§ **REQUIRED WORK**: Exact duplicates of all entries are needed.

§ **EXCERPTED DATA**:
---*---

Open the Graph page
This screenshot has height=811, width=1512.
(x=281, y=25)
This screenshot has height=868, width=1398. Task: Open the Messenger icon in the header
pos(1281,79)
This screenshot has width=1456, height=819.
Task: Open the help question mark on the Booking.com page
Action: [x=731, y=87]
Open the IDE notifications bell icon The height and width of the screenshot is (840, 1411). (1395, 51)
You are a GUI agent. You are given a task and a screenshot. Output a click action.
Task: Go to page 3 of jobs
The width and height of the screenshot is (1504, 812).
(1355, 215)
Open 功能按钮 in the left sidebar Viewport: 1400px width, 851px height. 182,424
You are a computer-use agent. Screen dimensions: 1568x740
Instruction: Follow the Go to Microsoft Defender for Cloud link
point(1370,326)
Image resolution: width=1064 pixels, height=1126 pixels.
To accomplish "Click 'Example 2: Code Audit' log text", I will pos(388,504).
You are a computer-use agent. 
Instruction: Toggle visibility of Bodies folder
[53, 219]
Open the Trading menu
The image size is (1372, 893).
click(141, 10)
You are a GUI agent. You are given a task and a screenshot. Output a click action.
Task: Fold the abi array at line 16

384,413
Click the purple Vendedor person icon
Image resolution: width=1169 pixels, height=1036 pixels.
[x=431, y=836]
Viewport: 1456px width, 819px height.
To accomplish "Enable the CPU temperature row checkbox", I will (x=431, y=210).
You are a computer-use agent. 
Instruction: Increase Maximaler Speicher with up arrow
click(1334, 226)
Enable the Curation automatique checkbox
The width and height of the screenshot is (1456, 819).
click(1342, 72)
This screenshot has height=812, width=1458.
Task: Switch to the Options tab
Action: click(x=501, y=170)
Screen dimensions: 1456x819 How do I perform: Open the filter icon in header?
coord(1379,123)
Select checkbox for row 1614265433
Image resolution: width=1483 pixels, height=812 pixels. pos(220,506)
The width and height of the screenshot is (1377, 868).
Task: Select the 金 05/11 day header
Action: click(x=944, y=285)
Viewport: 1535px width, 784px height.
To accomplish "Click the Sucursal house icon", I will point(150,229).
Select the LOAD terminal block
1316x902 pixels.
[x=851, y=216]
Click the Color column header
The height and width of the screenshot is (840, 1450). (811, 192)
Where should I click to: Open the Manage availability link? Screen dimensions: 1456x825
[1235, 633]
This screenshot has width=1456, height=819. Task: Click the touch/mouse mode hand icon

---*---

§ **ANSWER**:
Open the Graph page
This screenshot has height=811, width=1512.
(x=281, y=25)
This screenshot has height=868, width=1398. Task: Open the Messenger icon in the header
pos(1281,79)
This screenshot has width=1456, height=819.
Task: Open the help question mark on the Booking.com page
Action: [x=731, y=87]
Open the IDE notifications bell icon The height and width of the screenshot is (840, 1411). (1395, 51)
You are a GUI agent. You are given a task and a screenshot. Output a click action.
Task: Go to page 3 of jobs
The width and height of the screenshot is (1504, 812).
(1355, 215)
Open 功能按钮 in the left sidebar Viewport: 1400px width, 851px height. 182,424
You are a computer-use agent. Screen dimensions: 1568x740
Instruction: Follow the Go to Microsoft Defender for Cloud link
point(1370,326)
Image resolution: width=1064 pixels, height=1126 pixels.
To accomplish "Click 'Example 2: Code Audit' log text", I will pos(388,504).
You are a computer-use agent. 
Instruction: Toggle visibility of Bodies folder
[53, 219]
Open the Trading menu
The image size is (1372, 893).
click(141, 10)
You are a GUI agent. You are given a task and a screenshot. Output a click action.
Task: Fold the abi array at line 16

384,413
Click the purple Vendedor person icon
Image resolution: width=1169 pixels, height=1036 pixels.
[x=431, y=836]
Viewport: 1456px width, 819px height.
To accomplish "Enable the CPU temperature row checkbox", I will (x=431, y=210).
You are a computer-use agent. 
Instruction: Increase Maximaler Speicher with up arrow
click(1334, 226)
Enable the Curation automatique checkbox
The width and height of the screenshot is (1456, 819).
click(1342, 72)
This screenshot has height=812, width=1458.
Task: Switch to the Options tab
Action: click(x=501, y=170)
Screen dimensions: 1456x819 How do I perform: Open the filter icon in header?
coord(1379,123)
Select checkbox for row 1614265433
Image resolution: width=1483 pixels, height=812 pixels. pos(220,506)
The width and height of the screenshot is (1377, 868).
Task: Select the 金 05/11 day header
Action: click(x=944, y=285)
Viewport: 1535px width, 784px height.
To accomplish "Click the Sucursal house icon", I will point(150,229).
Select the LOAD terminal block
1316x902 pixels.
[x=851, y=216]
Click the Color column header
The height and width of the screenshot is (840, 1450). (811, 192)
Where should I click to: Open the Manage availability link? Screen dimensions: 1456x825
[1235, 633]
This screenshot has width=1456, height=819. Task: Click the touch/mouse mode hand icon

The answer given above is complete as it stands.